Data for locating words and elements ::

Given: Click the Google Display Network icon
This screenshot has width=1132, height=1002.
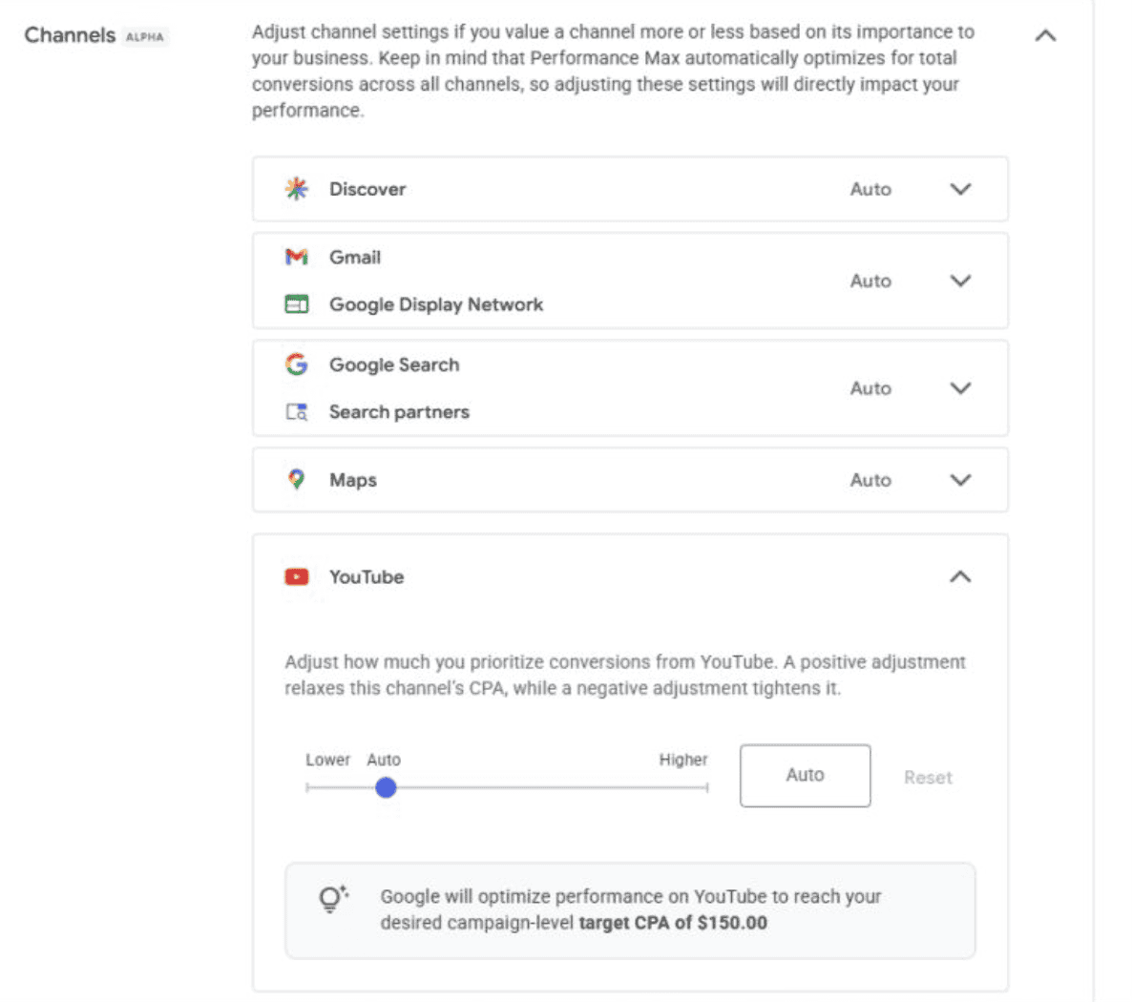Looking at the screenshot, I should click(x=296, y=304).
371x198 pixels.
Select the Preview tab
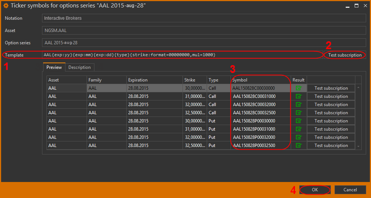pos(54,67)
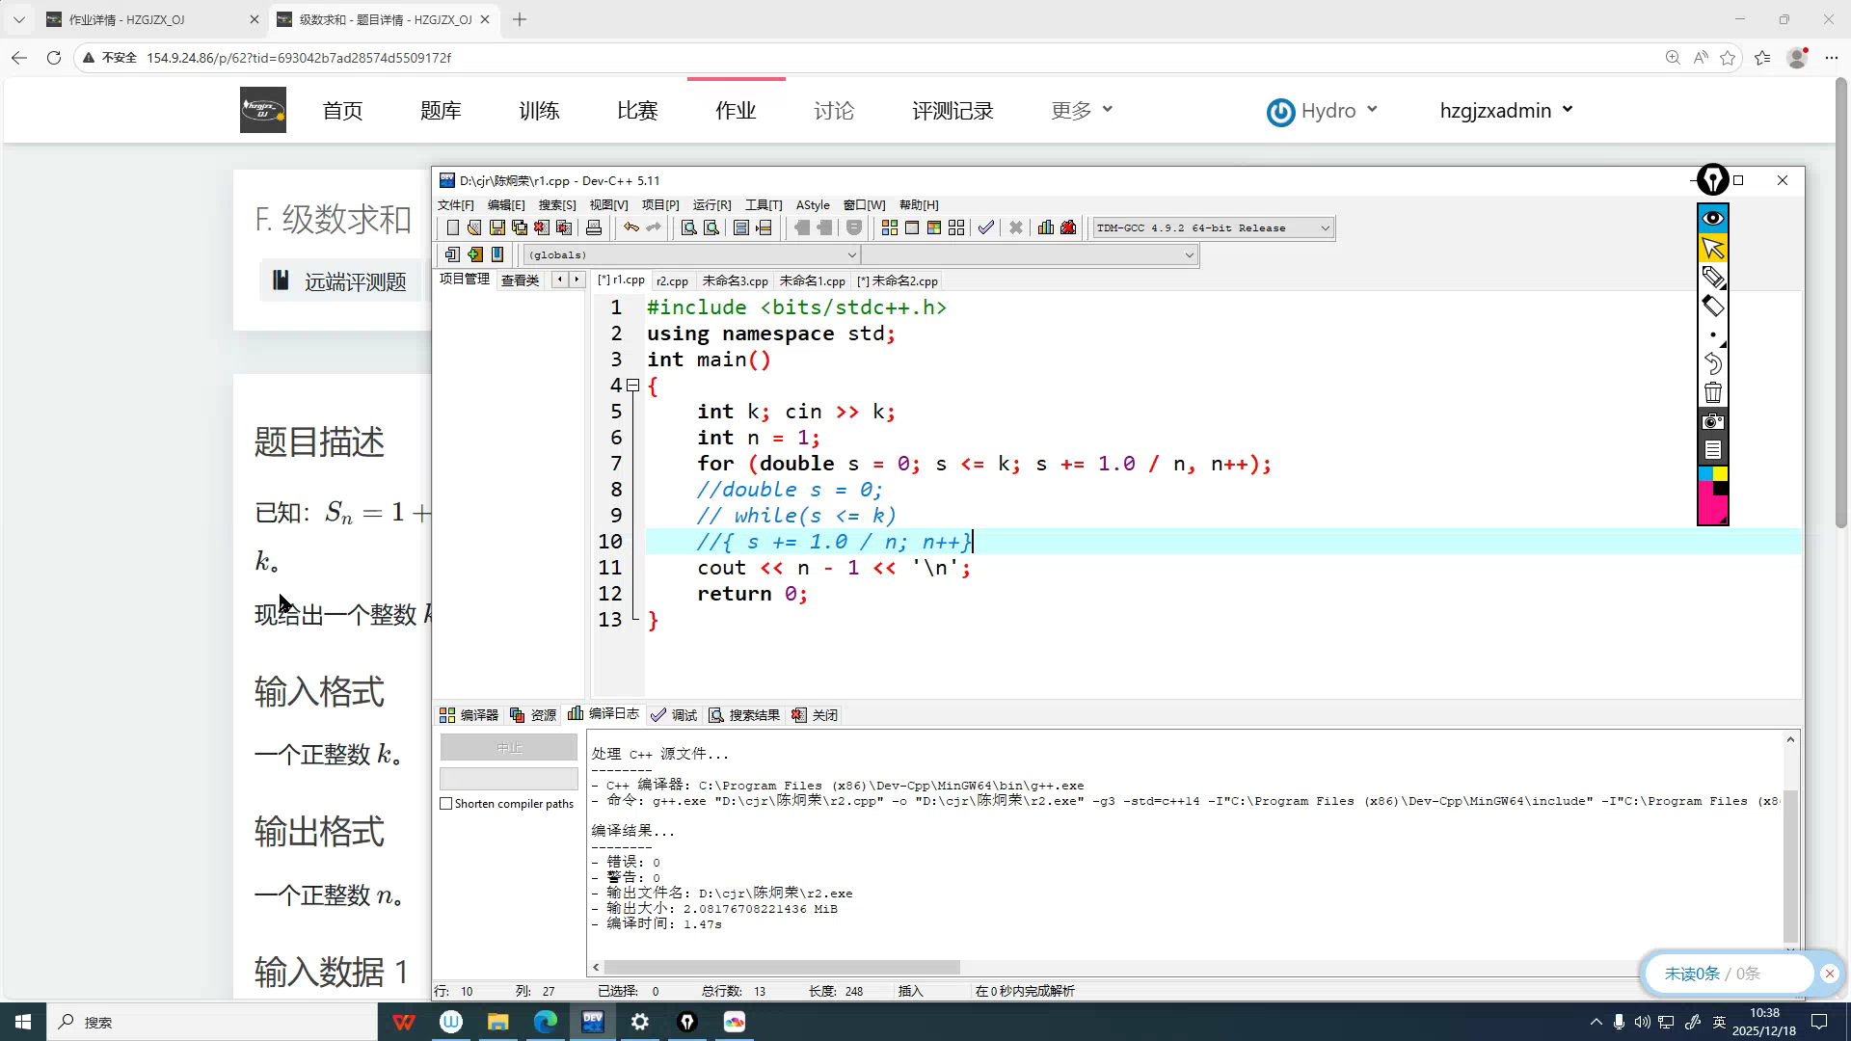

What you will do :: Rewrite all of the data with "icon" swapped for "button" and everything else unchanged. Leave out the pictures.

Output of the task ::
Given: Click the Google Display Network button
This screenshot has width=1132, height=1002.
Looking at the screenshot, I should click(x=296, y=304).
371x198 pixels.
Select the Preview tab
pos(54,67)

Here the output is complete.